Exercise goal: Count each line below that has "screenshot" anywhere in it. Answer with the total alone.

Task material:
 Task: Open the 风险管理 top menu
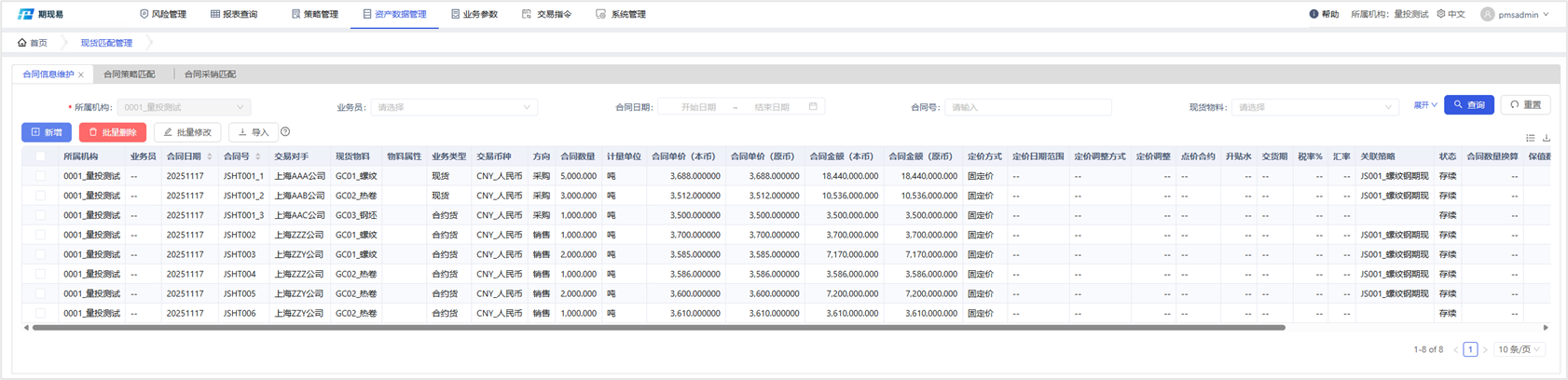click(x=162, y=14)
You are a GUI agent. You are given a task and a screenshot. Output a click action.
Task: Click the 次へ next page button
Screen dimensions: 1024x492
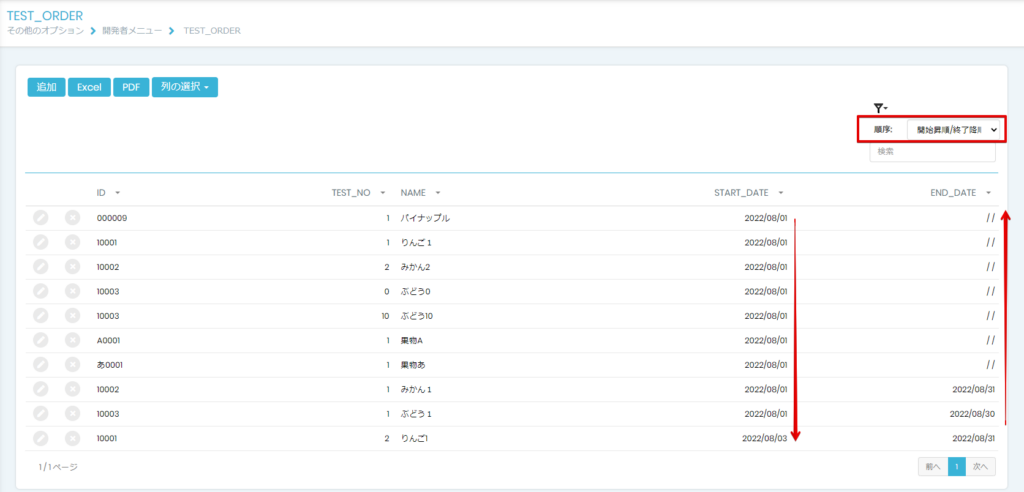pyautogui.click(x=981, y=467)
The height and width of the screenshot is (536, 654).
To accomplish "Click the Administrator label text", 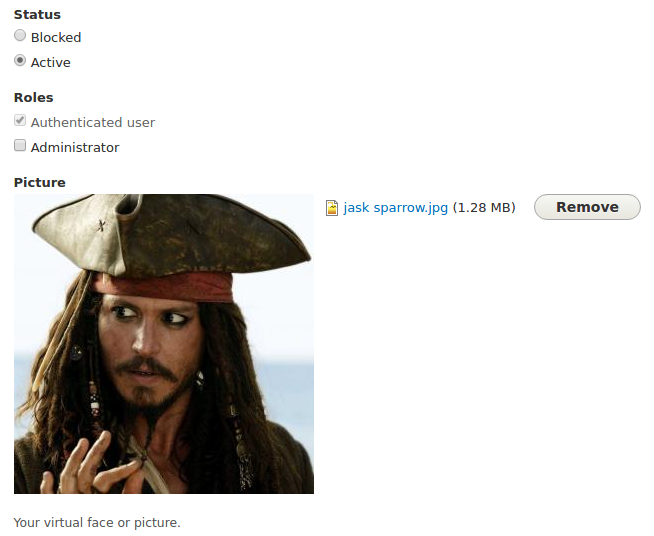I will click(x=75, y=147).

==

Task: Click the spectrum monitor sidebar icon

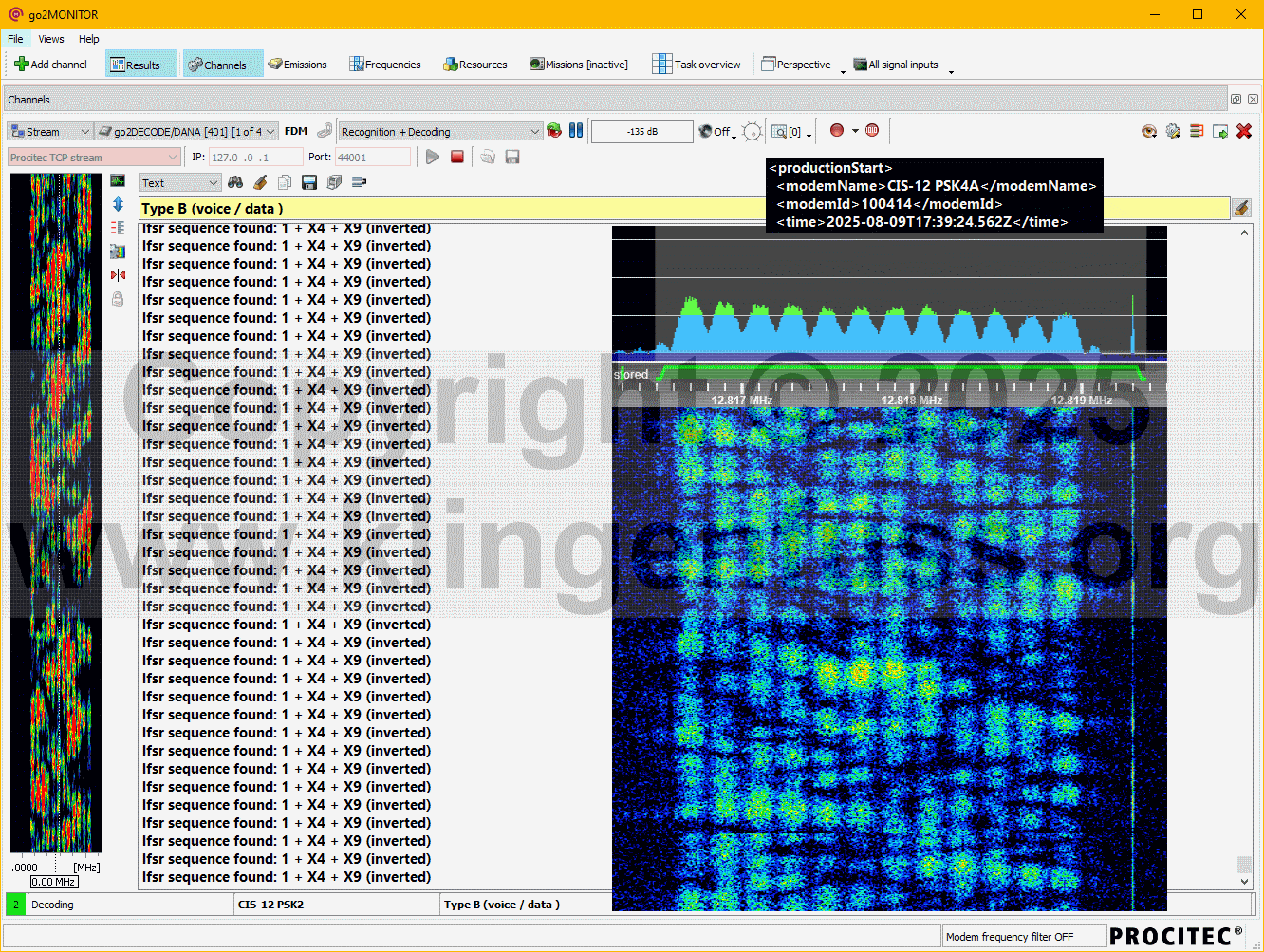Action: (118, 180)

--

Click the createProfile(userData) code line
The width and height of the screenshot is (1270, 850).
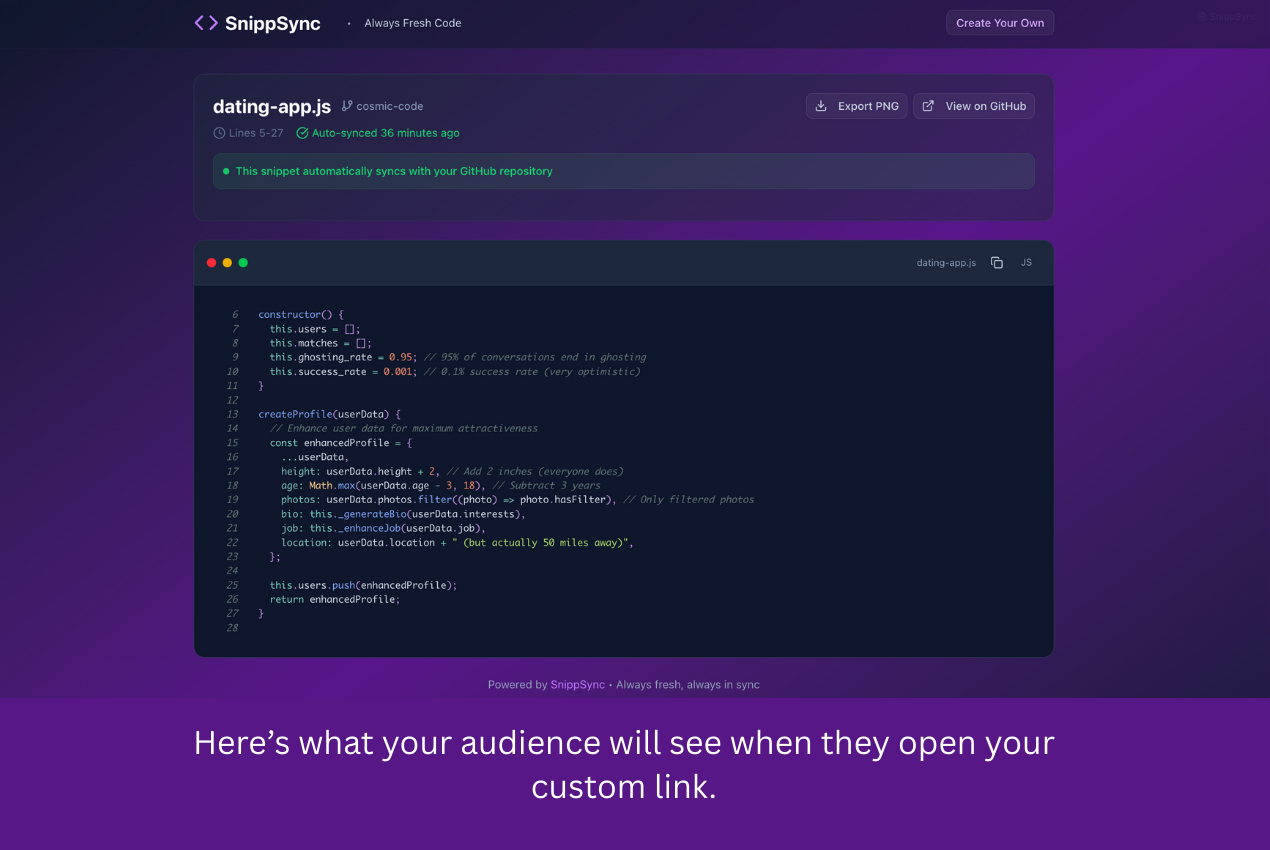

Answer space: 3